SELECTED PASSAGE
Aave: Open Source Liquidity Protocol

By Rayna Ishihara | Crescent City Capital Market Analyst Intern

What is Aave

Aave is a decentralized finance (DeFi) platform that allows users to lend, borrow, and earn interest on cryptocurrencies and real-world assets without the need for a centralized intermediary. It operates on the Ethereum blockchain and uses smart contracts to manage assets, eliminating the need for trust in a specific institution or individual. Users can take out loans using cryptocurrency as collateral and earn returns by lending out their crypto. Interest rates are paid and received by borrowers and lenders, respectively, without the involvement of a bank or loan manager.

In common with other decentralized lending systems on Ethereum, Aave requires borrowers to provide collateral before they are able to borrow funds. This protects lenders from losing money due to defaults and allows Aave to liquidate the collateral if its value drops too much. Borrowers receive funds in the form of an aToken, which is pegged to the value of another asset, and lenders receive interest on their deposits. Borrowers can post collateral in one cryptocurrency and borrow in another, allowing exposure to different cryptocurrencies without owning them outright.

Aave was founded by Stani Kulechov and a team of developers who initially released a lending and borrowing network for crypto assets called ETHLend in November 2017. The system required technical tweaking to enable seamless borrowing and lending, and worked by posting borrow and lend orders to form a money market. In September 2018, the project was rebranded to Aave, which means “ghost” in Finnish. The native token changed from LEND to AAVE, and the team created an automated protocol with pools for borrowing and lending various cryptocurrencies.

Aave Tech

Smart Contract

Aave uses smart contracts to automate the borrowing process, including calculating loan terms, collecting collateral, and distributing borrowed cryptocurrency. This eliminates the need for a third-party intermediary, such as a bank, and allows for decentralized finance (DeFi) to operate without middlemen. Smart contracts automate transactions and remove intermediaries from asset-trading, futures contracts, and savings accounts.

DESCRIPTION OF THE TASK
Render this sentence from the Aave article in Spanish: "Borrowers can post collateral in one cryptocurrency and borrow in another, allowing exposure to different cryptocurrencies without owning them outright."

DATASET EXTRACT
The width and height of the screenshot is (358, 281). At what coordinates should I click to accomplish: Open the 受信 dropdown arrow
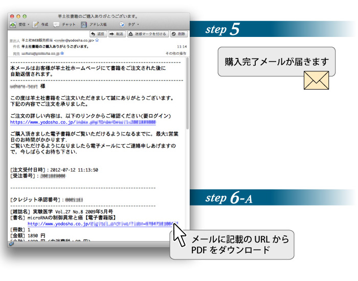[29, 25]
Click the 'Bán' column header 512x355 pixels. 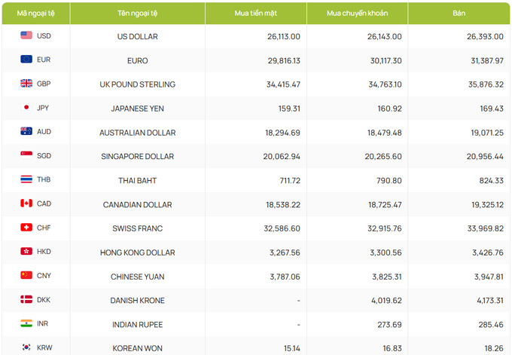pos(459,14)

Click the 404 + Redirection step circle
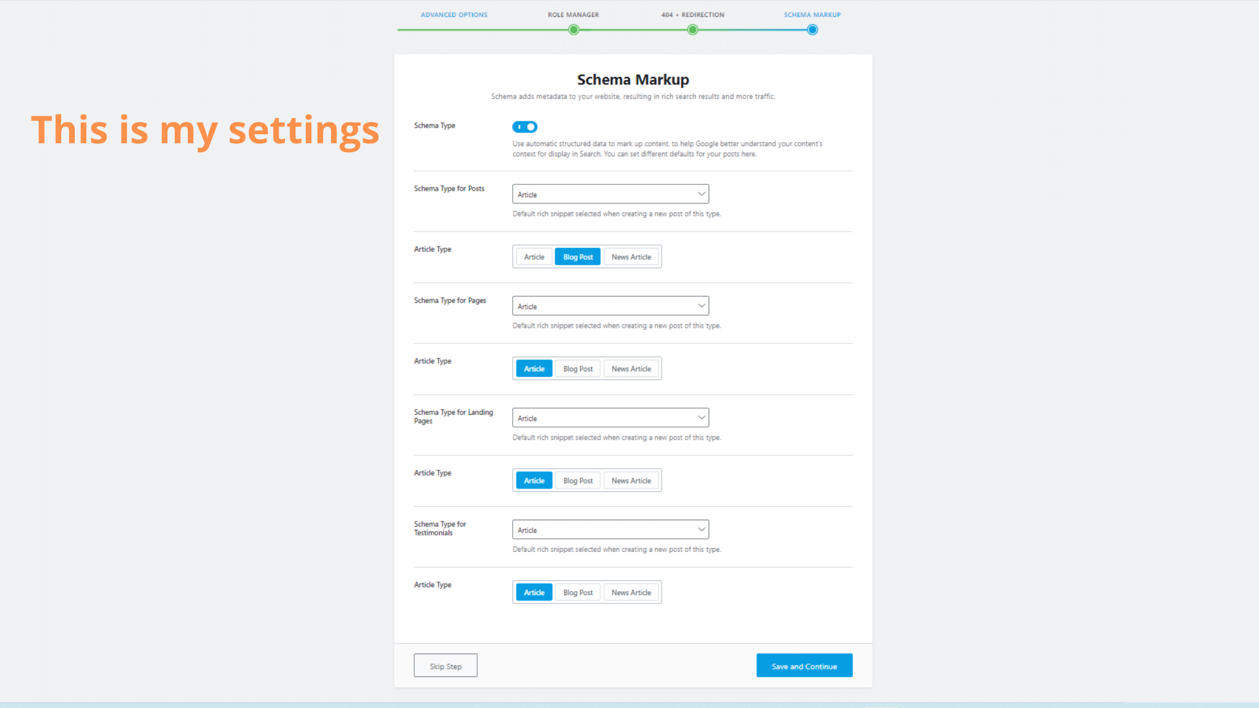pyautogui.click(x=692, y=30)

EXERCISE ANSWER
Los prestatarios pueden depositar garantías en una criptomoneda y pedir prestado en otra, lo que permite tener exposición a distintas criptomonedas sin poseerlas directamente.